Generative AI enables the generation of human-sounding text, and the summarisation of information objects; but it suffers from hallucinations, and this underlying problem may not be solvable given its design. AI in search takes the dialogue between the information seeker and the information system to a new level; information seeking and information use are converging as a result. With AI, a search engine no longer finds and links to existing information objects, but in fact creates new information objects in response to a query.

This does not simply replace conventional search engines, however; rather, AI is being integrated into such search engines, or search is integrated into AI chatbots – both models may converge into one within the coming years. Through this process, at any rate, the ‘task frontier’ shifts: from finding through learning and investigating towards creating, and possibly further yet. This does not decrease the volume of search queries, however – rather, since the introduction of AI into search (or search into AI) the range of uses for these technologies, and therefore the number of queries, has increased steadily.

Previously, search engines intermediated between users and external information objects; AI responses generate new information objects that are based on but not simply extracted verbatim from the underlying documents. Retrieval-augmented generation is used for this process of generating AI responses, but this also means that such newly generated information objects can present diverging perspectives on a given topic. This can result in inaccuracies, too.

Users have often attributed even conventional search results to the search engine, rather than the sources it drew on; this trend is very likely to accelerate further with the presence of AI-generated information objects. But importantly, in this new scenario the search engine will also become liable for the content of these new objects.
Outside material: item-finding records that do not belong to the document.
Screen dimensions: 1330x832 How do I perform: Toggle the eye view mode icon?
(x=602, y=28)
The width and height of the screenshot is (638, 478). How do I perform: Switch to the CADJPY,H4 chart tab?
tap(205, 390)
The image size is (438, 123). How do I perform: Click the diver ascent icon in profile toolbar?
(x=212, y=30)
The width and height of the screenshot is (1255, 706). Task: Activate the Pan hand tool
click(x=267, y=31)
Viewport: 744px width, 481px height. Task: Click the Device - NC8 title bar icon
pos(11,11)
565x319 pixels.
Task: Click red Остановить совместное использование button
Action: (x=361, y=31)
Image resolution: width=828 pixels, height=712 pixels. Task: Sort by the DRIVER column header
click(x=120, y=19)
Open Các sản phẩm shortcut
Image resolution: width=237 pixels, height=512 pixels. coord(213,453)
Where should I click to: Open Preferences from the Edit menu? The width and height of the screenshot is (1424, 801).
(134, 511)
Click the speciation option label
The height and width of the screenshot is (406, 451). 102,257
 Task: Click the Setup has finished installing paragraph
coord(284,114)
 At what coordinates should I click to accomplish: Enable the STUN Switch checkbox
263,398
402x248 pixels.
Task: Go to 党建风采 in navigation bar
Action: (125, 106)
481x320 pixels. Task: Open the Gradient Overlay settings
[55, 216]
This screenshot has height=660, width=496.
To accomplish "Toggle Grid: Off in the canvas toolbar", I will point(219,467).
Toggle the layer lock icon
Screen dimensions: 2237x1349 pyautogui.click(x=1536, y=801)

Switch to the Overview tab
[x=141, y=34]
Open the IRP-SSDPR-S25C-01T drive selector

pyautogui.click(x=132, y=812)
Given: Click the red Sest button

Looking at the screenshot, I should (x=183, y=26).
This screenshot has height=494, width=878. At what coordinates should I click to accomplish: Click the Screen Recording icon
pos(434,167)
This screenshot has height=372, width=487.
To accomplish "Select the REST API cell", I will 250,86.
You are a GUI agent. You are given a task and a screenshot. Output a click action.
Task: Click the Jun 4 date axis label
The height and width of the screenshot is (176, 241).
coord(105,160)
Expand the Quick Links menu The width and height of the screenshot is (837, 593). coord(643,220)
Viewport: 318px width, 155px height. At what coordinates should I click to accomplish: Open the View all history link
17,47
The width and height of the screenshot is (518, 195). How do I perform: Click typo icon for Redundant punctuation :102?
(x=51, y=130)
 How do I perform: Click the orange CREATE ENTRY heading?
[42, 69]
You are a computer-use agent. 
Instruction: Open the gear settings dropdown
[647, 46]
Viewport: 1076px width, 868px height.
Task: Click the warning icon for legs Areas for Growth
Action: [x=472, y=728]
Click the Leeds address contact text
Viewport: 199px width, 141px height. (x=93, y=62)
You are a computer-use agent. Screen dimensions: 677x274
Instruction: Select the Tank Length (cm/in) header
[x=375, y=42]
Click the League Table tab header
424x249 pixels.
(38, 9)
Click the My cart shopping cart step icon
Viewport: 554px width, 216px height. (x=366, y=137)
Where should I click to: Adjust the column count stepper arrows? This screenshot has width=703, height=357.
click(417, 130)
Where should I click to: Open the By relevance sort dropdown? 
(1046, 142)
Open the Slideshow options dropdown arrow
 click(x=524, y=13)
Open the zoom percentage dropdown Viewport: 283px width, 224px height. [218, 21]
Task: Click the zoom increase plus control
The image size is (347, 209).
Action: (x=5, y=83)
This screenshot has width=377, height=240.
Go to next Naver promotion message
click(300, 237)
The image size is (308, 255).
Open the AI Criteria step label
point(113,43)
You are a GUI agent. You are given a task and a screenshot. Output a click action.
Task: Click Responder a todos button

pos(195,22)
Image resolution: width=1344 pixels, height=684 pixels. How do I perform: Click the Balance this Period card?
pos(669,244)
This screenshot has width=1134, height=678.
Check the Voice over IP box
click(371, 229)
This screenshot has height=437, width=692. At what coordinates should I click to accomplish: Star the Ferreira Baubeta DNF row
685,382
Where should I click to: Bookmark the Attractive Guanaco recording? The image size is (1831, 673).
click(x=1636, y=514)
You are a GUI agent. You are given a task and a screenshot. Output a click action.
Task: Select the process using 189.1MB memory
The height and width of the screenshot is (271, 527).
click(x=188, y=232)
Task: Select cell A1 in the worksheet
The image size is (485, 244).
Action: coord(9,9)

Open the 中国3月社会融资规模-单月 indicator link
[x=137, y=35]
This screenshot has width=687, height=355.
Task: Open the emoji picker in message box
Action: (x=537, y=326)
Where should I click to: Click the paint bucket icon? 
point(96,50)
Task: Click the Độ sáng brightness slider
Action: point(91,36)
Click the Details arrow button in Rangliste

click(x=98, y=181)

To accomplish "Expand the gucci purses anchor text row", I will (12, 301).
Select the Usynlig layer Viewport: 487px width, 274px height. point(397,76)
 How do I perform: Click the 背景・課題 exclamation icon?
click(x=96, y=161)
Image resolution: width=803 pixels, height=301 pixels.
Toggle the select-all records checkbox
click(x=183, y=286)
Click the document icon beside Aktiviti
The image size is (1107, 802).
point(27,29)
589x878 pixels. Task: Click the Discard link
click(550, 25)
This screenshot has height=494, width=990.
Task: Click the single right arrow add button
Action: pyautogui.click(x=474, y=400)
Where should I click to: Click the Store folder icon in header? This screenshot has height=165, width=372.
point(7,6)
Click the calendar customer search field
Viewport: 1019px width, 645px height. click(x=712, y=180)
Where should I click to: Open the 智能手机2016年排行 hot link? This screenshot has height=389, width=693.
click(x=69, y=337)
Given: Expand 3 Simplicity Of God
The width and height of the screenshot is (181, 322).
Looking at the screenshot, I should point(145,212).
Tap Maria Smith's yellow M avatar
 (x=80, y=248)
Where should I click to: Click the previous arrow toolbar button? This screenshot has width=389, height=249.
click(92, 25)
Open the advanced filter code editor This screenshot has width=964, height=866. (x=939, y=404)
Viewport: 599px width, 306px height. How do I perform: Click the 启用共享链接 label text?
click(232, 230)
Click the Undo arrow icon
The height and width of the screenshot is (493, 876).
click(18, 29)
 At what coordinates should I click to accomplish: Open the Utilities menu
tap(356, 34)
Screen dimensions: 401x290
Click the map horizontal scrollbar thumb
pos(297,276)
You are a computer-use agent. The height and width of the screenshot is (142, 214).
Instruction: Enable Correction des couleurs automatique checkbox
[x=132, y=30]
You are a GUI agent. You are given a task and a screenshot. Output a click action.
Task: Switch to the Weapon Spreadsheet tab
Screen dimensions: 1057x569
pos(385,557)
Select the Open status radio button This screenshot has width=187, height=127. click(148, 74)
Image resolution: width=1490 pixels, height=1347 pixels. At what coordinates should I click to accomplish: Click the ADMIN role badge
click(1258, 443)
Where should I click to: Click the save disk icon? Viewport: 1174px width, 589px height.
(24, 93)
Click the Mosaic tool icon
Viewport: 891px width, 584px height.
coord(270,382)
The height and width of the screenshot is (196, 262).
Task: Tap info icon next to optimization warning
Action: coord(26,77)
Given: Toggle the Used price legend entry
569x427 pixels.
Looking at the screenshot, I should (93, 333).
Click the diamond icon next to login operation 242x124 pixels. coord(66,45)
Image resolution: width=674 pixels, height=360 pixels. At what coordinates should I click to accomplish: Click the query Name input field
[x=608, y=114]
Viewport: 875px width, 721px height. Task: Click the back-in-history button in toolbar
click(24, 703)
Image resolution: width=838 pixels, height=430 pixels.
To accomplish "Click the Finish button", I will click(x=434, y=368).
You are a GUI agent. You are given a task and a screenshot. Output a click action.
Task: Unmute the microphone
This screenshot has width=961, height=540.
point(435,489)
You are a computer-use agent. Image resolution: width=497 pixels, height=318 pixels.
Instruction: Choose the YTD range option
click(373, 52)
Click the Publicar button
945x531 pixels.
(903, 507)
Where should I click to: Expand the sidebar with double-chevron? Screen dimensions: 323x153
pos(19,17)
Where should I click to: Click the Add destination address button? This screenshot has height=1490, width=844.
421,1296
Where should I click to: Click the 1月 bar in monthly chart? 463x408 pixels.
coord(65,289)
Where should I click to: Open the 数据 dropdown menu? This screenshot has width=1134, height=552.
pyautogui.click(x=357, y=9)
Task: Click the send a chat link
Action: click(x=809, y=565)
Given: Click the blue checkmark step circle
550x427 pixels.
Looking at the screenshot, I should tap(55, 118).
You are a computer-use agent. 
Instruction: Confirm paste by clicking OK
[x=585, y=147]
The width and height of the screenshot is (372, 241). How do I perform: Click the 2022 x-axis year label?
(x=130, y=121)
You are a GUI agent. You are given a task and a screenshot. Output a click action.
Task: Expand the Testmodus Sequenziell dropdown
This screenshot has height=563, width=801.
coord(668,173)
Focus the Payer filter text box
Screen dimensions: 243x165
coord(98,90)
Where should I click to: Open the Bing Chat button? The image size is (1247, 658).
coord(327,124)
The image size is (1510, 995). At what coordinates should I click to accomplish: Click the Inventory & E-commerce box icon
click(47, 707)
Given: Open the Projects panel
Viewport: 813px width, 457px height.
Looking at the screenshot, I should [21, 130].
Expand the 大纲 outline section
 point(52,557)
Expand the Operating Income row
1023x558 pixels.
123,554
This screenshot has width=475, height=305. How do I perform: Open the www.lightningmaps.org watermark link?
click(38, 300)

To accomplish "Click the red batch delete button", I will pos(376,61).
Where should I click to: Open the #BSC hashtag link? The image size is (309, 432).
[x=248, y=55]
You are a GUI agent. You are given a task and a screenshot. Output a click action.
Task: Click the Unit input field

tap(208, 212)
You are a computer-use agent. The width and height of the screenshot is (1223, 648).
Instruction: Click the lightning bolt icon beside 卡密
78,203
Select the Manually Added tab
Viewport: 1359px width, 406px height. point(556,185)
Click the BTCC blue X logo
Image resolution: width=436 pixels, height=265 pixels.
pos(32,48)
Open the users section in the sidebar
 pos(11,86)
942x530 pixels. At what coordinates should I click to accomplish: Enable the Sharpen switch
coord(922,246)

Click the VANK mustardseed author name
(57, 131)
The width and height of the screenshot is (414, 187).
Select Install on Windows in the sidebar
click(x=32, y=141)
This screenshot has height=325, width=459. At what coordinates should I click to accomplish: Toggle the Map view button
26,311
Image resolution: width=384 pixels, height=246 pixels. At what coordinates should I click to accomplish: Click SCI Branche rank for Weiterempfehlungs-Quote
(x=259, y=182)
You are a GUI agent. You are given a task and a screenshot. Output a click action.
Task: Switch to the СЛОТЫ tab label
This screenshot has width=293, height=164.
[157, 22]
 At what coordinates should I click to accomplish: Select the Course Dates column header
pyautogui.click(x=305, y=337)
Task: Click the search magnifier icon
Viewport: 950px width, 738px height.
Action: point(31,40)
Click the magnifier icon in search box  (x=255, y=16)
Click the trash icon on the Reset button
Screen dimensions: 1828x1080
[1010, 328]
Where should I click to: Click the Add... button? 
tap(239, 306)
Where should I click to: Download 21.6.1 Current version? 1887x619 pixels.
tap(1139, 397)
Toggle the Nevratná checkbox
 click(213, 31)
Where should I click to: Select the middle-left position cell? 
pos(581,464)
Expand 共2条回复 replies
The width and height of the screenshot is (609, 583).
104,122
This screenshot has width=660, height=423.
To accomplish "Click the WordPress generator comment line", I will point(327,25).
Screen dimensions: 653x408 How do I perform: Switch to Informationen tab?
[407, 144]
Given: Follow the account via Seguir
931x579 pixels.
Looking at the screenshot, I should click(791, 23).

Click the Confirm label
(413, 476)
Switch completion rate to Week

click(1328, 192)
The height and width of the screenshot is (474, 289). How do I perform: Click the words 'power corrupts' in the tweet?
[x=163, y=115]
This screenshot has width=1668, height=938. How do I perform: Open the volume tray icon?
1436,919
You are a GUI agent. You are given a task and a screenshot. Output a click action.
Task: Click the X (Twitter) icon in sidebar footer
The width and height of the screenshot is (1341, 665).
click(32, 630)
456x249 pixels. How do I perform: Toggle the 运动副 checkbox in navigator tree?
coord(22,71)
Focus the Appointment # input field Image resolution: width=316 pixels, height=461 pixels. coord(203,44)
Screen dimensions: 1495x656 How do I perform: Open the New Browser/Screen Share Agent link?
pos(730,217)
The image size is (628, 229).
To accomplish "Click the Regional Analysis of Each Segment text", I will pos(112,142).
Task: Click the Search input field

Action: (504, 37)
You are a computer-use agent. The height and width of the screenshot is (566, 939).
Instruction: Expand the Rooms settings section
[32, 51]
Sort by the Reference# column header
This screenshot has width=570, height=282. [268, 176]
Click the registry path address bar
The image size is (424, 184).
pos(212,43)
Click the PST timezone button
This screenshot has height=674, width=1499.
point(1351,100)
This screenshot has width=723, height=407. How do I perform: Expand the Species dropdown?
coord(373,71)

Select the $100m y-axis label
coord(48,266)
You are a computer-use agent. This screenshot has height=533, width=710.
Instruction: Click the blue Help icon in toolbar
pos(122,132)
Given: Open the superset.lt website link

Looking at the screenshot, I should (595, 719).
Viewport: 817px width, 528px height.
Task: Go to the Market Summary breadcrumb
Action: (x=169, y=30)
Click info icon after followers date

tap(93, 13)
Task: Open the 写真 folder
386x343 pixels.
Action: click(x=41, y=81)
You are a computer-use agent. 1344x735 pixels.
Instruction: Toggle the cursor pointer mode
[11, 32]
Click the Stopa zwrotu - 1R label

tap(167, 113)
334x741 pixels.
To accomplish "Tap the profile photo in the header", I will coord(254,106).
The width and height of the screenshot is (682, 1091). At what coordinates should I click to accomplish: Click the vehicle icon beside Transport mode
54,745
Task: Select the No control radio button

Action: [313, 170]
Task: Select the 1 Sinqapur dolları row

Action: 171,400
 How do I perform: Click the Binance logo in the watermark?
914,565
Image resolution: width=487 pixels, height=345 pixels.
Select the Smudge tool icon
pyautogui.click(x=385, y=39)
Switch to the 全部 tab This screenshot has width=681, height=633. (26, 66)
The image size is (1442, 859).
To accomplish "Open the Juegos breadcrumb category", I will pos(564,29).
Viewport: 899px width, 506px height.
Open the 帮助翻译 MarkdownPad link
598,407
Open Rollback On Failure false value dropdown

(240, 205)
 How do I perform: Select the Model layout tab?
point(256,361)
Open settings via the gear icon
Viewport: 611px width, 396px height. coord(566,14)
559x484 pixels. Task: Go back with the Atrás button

This also affects user attention and traffic. With the placement of AI Overviews at the top of Google results, they dominate user attention, and click-throughs are known to follow visual attention. With search engine traffic still playing a major role in traffic to most Websites, this is likely to result in a considerable decline in user traffic to Websites (such as news publishers), significantly impacting on their economic bottom line.

And AI answers are not mere summaries of the top search results: they are fan-out queries expanding on the original query, whose results are then summarised. Clicking on the sources provided for AI summaries will not necessarily lead users to the information presented in these summaries, therefore.

A further implication of these changes is that the search engine’s data store (or index) is likely to change: where search indices previously contained all content available on the Web, now the inclusion of other sources, and the opting out of some content producers from search engine use, will affect then make-up of this data store. And opting out is complicated: it is possible to block Web crawlers, and block crawlers from using Web content for AI training, but not to block the use of content in AI content generation.

Content producers will be affected by this in different ways: content producers that monetise Web visitors directly will be negatively affected at an economic level; content producers that have other funding sources may seek to have more of their content included in order to gain greater influence over AI content generation. Some content producers are also striking content licencing deals directly with AI companies, of course.